NVIDIA et LG Group ont annoncé l'une des collaborations les plus ambitieuses jamais conclues entre un fabricant de puces et un conglomérat coréen, dévoilée le 7 juin et confirmée dans des communiqués du 10 juin. L'accord couvre quatre verticales: robotique, conduite autonome, infrastructure de centres de données et services cloud GPU. Au centre se trouve une AI factory, une plateforme de calcul dédiée qui fournira à LG l'infrastructure pour entraîner, simuler, valider et déployer des applications d'IA sur l'ensemble de ses lignes métier. Pas un produit unique: une plateforme complète.
Le contexte pèse autant que l'annonce. LG Electronics observait jusqu'alors le rallye coréen sur l'IA depuis les tribunes, classée par le marché comme une entreprise d'électronique grand public plutôt que comme un acteur de l'IA. Selon les données de marché citées dans les rapports sectoriels de début juin 2026, SK Hynix avait progressé de 200% depuis le début de l'année grâce à la demande en mémoire HBM, Samsung de 144% sur la même thèse, tandis que LG restait en retrait. L'annonce a tout changé très vite. LG Electronics a atteint la limite maximale de hausse journalière de 30% imposée par la bourse coréenne lors de deux séances consécutives, entraînant LG CNS, LG Corp, LG Innotek et LG Uplus vers des niveaux records.
Le rallye coréen sur l'IA: performances depuis le début 2026
Source: données de marché citées dans les rapports sectoriels, début juin 2026 (% depuis le 1er janvier)
Ce que signifie l'«IA physique»
Le coeur technique de l'accord, c'est la robotique. LG intègre les technologies NVIDIA, les frameworks ouverts Isaac pour la robotique, les modèles Cosmos pour les mondes virtuels et les modèles fondationnels GR00T pour les robots, dans sa plateforme industrielle PhysicalWorks. Imaginez l'IA physique comme un cerveau qui doit apprendre à mouvoir un corps dans le monde réel: un entraînement en environnements simulés est indispensable avant tout déploiement. Le problème récurrent est la rareté des données d'entraînement pour les robots. C'est là qu'intervient le mouvement le plus intéressant de l'accord: LG Electronics construit une «physical AI data factory», une usine de données qui génère du matériel d'entraînement pour la robotique en utilisant la même chaîne avec laquelle LG valide déjà ses propres robots.

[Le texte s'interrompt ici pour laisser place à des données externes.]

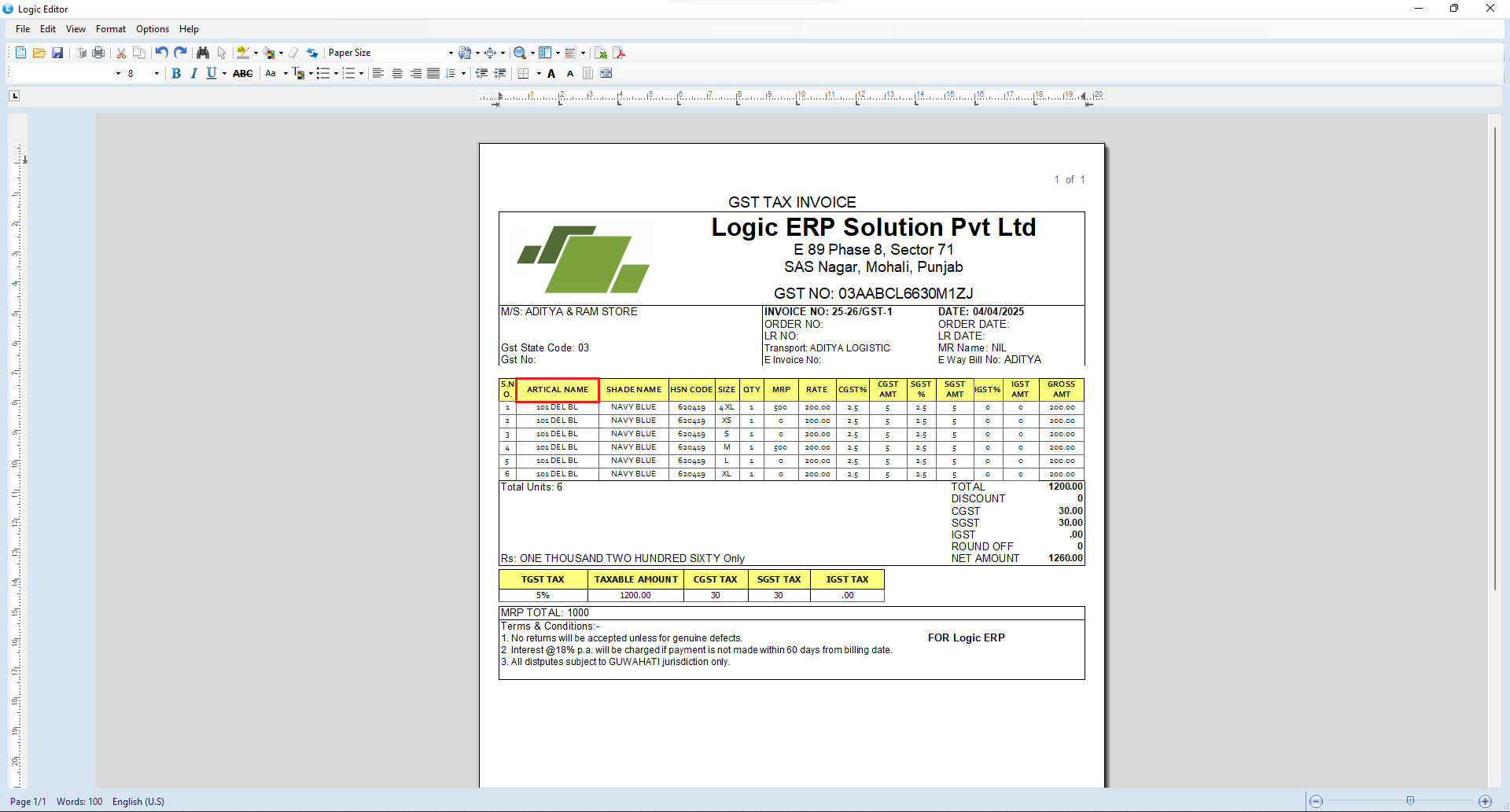This screenshot has width=1510, height=812.
Task: Open file with the folder icon
Action: 39,53
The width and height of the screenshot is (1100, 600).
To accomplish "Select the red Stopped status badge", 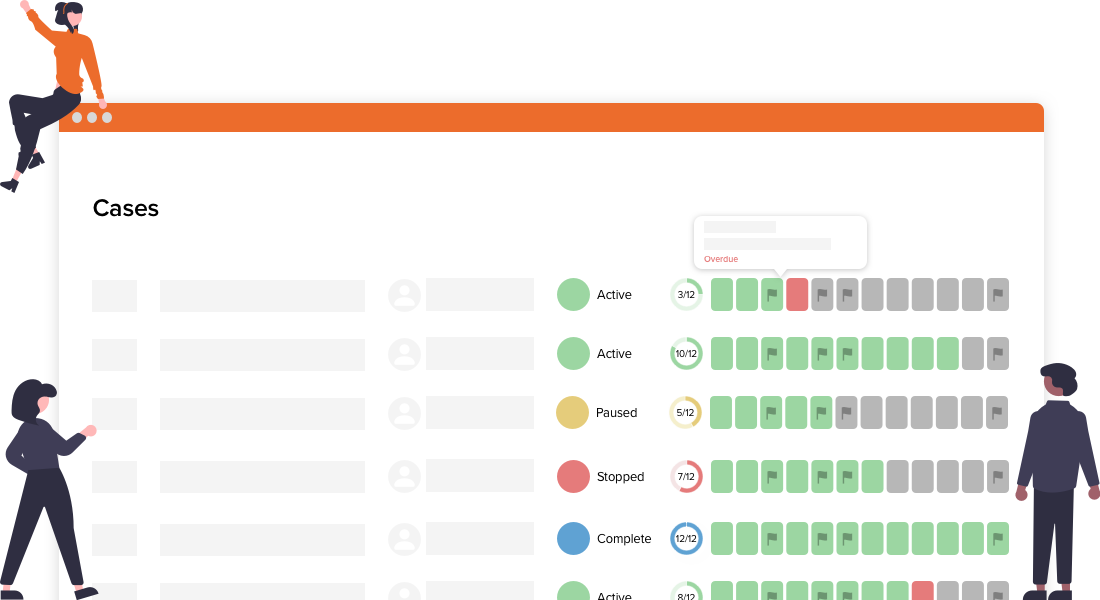I will coord(571,477).
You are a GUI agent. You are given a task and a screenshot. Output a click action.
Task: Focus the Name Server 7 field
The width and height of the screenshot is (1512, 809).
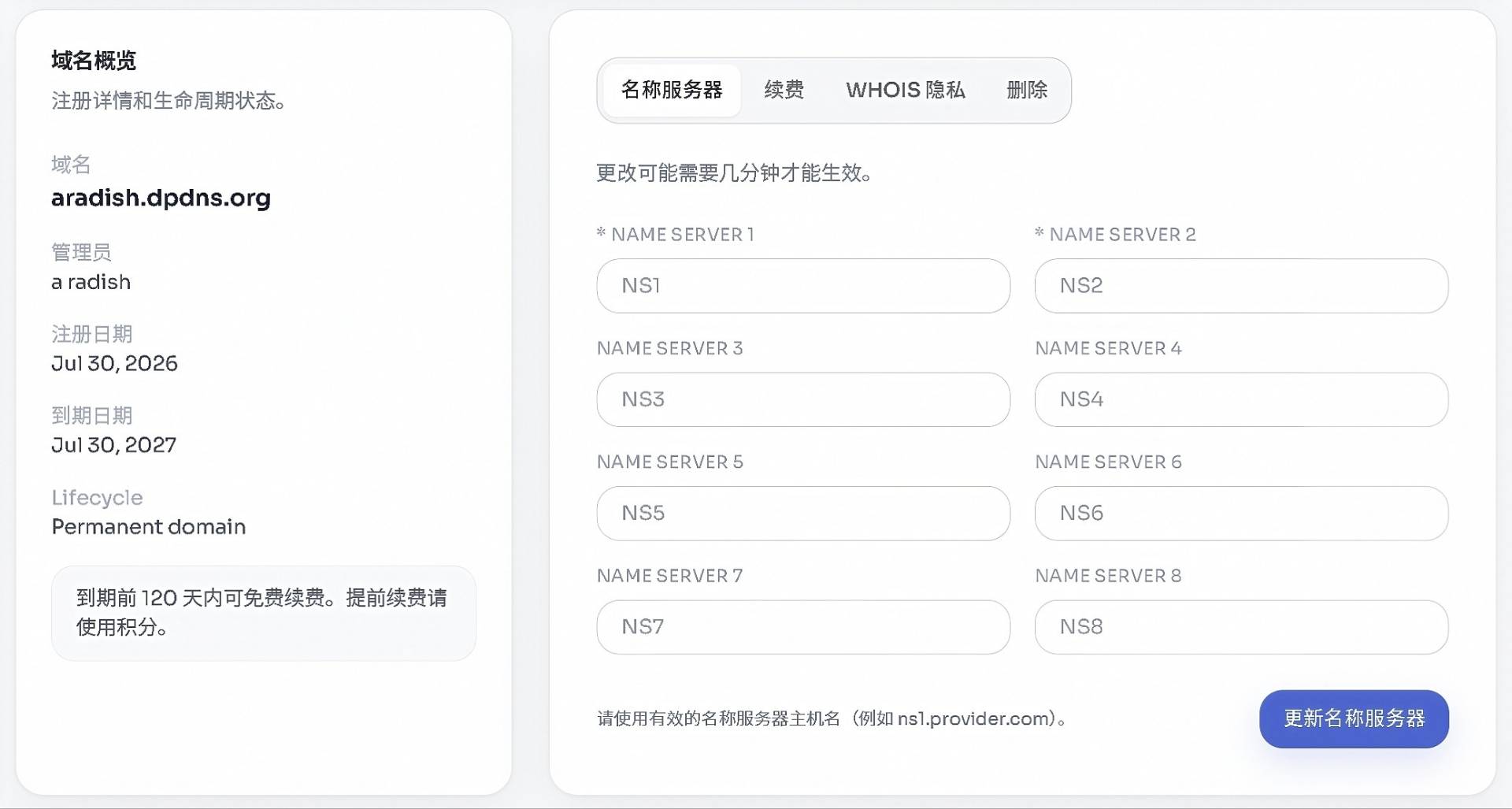click(x=803, y=627)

CLOiD: le premier produit concret
Concrètement, cLOiD, le cobot domestique dévoilé par LG au CES 2026 en janvier, est le premier produit à passer par l'ensemble de la chaîne de simulation. Conçu pour les tâches ménagères, il dispose de deux bras articulés à sept degrés de liberté chacun et de cinq doigts actionnés individuellement par main. LG valide CLOiD dans des environnements virtuels physiquement précis avant tout déploiement à domicile. Sur le volet des modèles de langage, NVIDIA et LG AI Research collaborent sur EXAONE, l'un des principaux modèles souverains coréens, développé avec des GPU Blackwell, le framework NeMo et les jeux de données ouverts Nemotron.

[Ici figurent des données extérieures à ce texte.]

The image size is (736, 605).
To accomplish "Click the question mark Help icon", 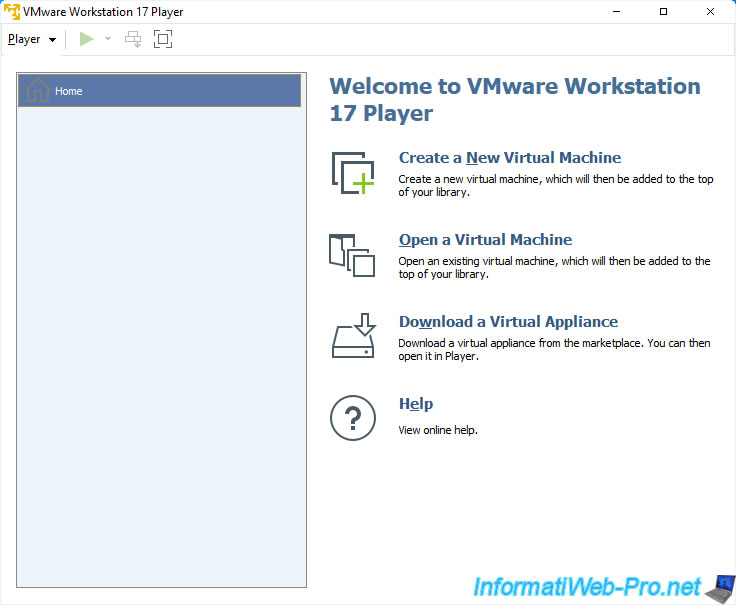I will pyautogui.click(x=352, y=418).
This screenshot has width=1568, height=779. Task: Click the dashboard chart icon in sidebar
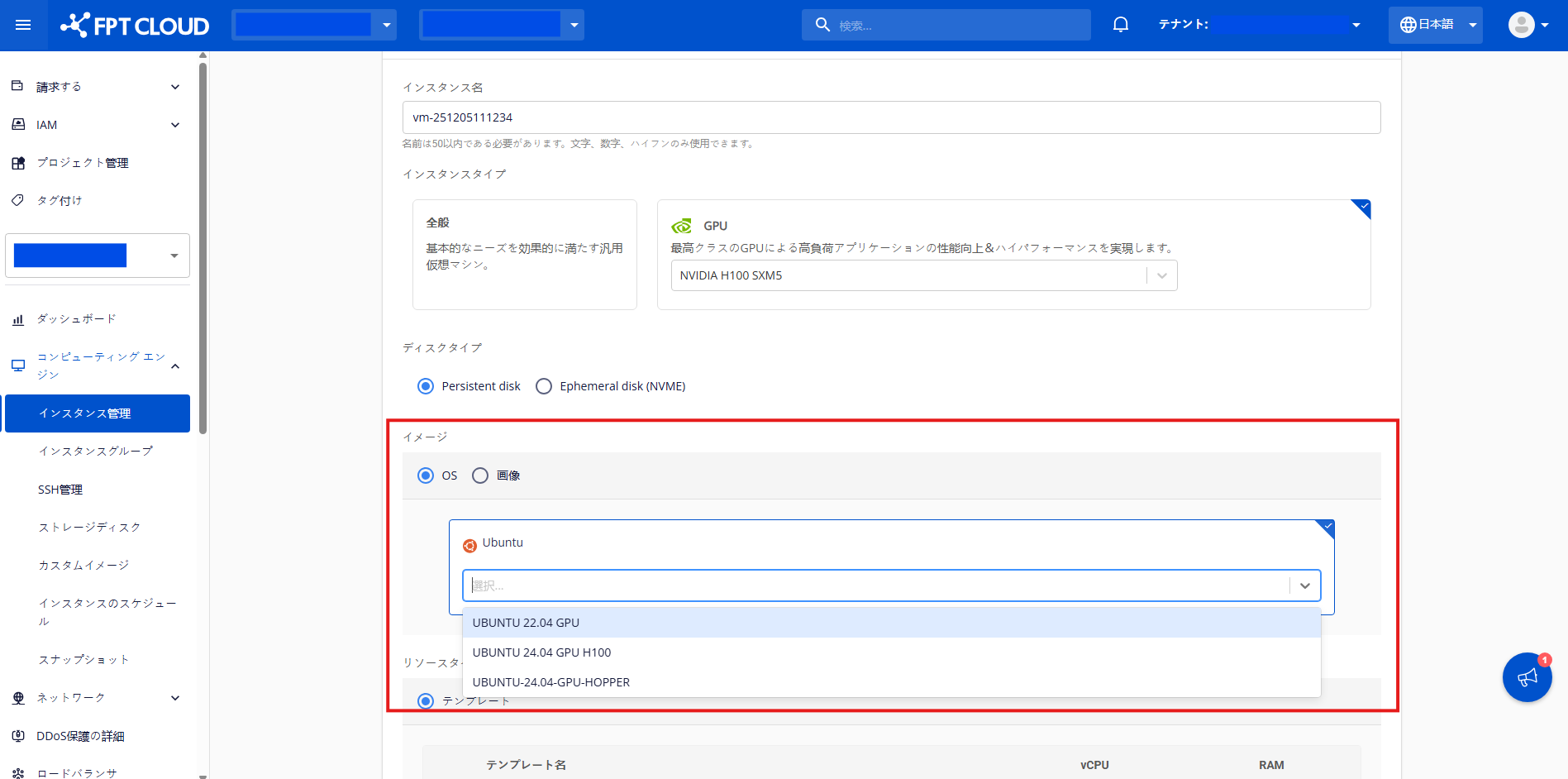(18, 319)
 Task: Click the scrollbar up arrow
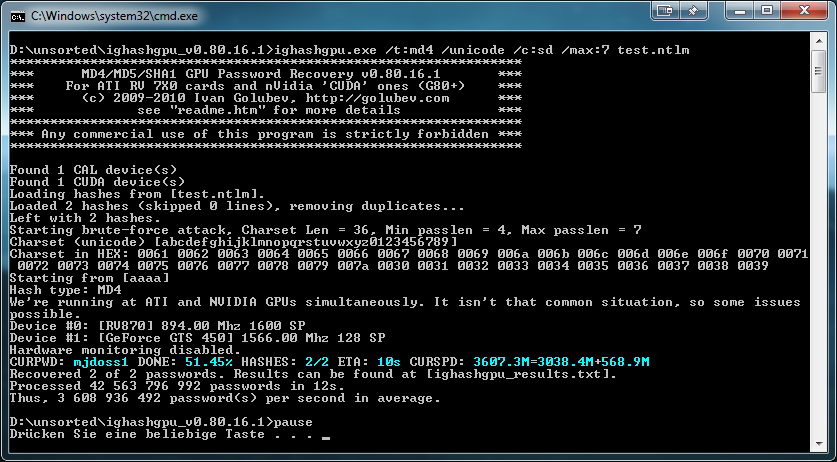818,40
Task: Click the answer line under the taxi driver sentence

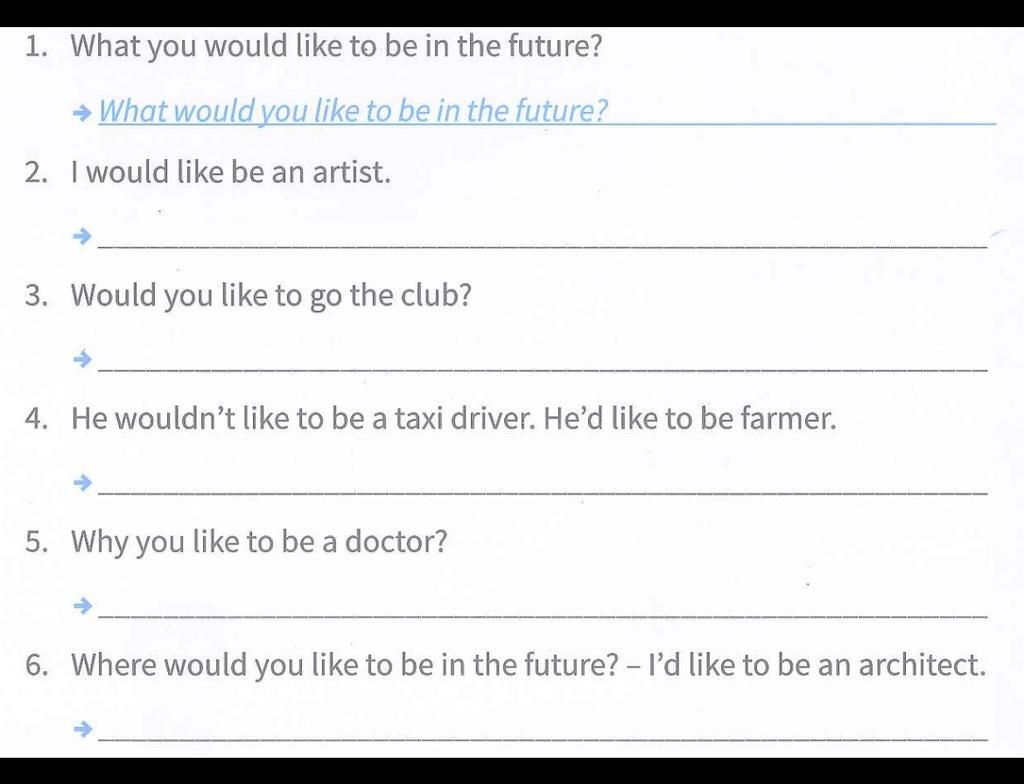Action: 543,493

Pourquoi cela compte, aussi pour l'Europe
L'accord LG s'inscrit dans un schéma plus large. Durant les mêmes semaines, NVIDIA a annoncé des partenariats avec SK Group, Samsung, Hyundai et Doosan, reliant cloud, mémoire, robotique et fabrication à sa propre plateforme. Résultat: la Corée dispose d'une capacité de calcul IA opérée localement, mais pas d'une indépendance totale. Le matériel et la majeure partie de l'architecture restent dans l'orbite de NVIDIA. C'est la tension qui traverse toutes les stratégies d'«IA souveraine»: on veut des capacités sur son propre territoire, mais on les obtient en dépendant d'un fournisseur unique.

Pour la France et l'Europe, qui suivent de près la course aux centres de données, la leçon est claire: la souveraineté numérique se mesure au contrôle de la pile technologique, pas à la localisation des serveurs. L'AMF et la Commission européenne ont beau promouvoir une stratégie d'autonomie numérique, l'architecture matérielle sous-jacente demeure aujourd'hui quasi entièrement sous contrôle américain. Les détails techniques de l'accord sont publiés sur le blog officiel de NVIDIA, et le contexte coréen plus large est documenté dans le communiqué sur l'écosystème coréen de NVIDIA. La question qui reste ouverte concerne directement l'Europe: quand construira-t-elle sa propre usine d'IA physique, et avec quel fournisseur?